= Ervin Perry =

Ervin Sewell Perry (1935–December 14, 1970) was an American civil engineer who became the first Black faculty member at a predominantly White university in the South when he was appointed in 1964 at the University of Texas at Austin. Perry–Castañeda Library, the main central library of the University of Texas at Austin library system, is named in his honor. Perry received the Young Engineer of the Year award from the National Society of Professional Engineers in 1970.

== Early life and education ==

Perry was born and raised in Coldspring, Texas. He was one of four sons and four daughters born to Willie and Edna Perry.

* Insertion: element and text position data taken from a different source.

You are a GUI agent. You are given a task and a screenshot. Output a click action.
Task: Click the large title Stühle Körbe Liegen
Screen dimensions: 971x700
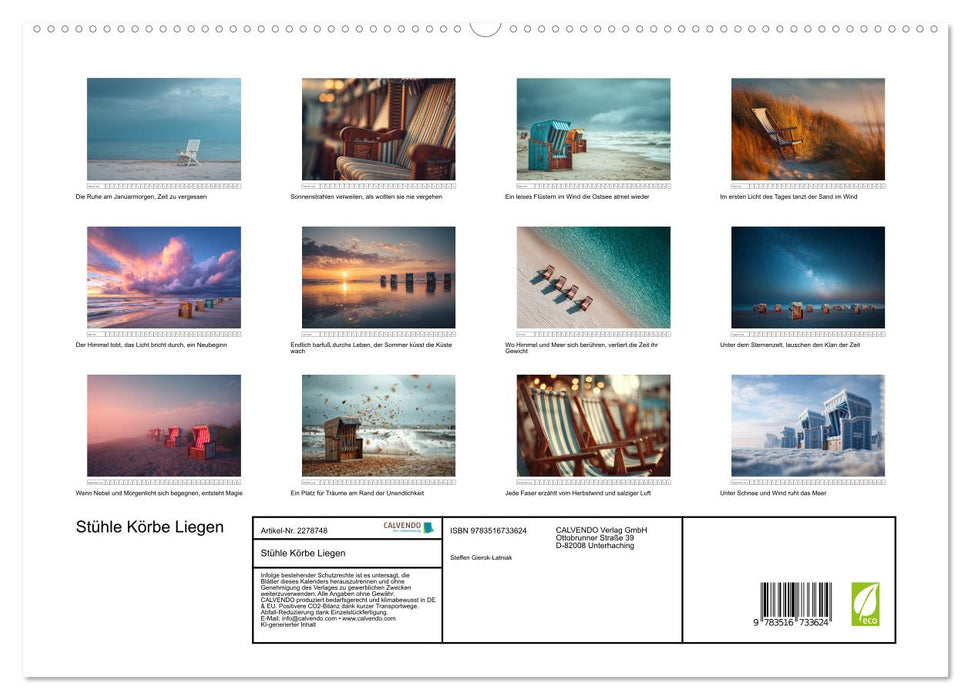tap(150, 528)
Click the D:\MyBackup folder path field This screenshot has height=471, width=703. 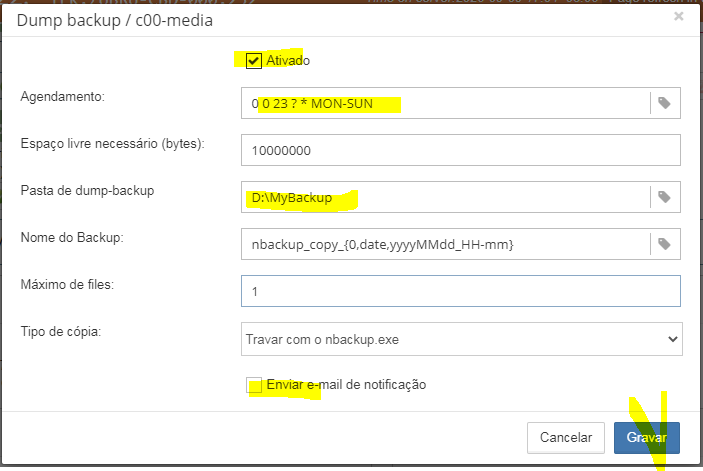tap(445, 197)
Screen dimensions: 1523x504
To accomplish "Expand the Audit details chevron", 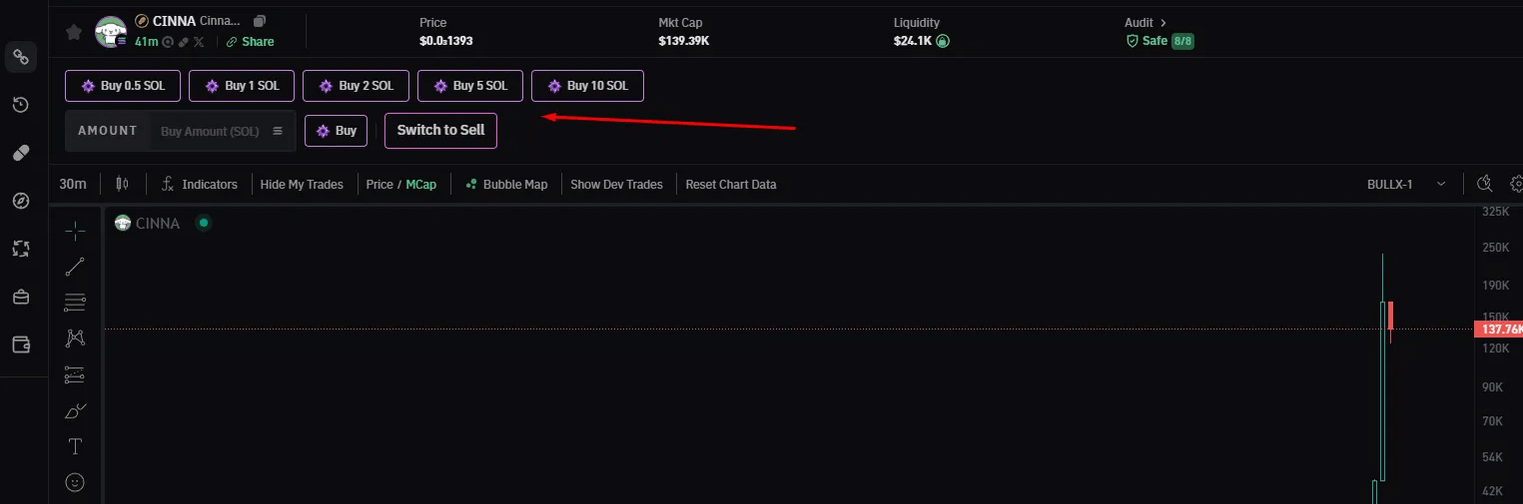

He graduated from Prairie View A&M College in 1956 and received its Distinguished Graduate Award. He earned his Master of Science degree in 1961 and his Ph.D. degree in 1964, both at the University of Texas.

== Career ==

After graduation, Perry taught at Prairie View A&M and Southern University. In 1964, Perry joined the Civil Engineering Department at the University of Texas. He was promoted to associate professor in 1969.

For the 1967–68 academic year, Perry was selected by the American Council on Education for an academic administration internship at Drexel Institute of Technology.

== Personal life ==
Perry and his wife, Jean, had three daughters. Perry died in Houston on December 14, 1970, of cancer.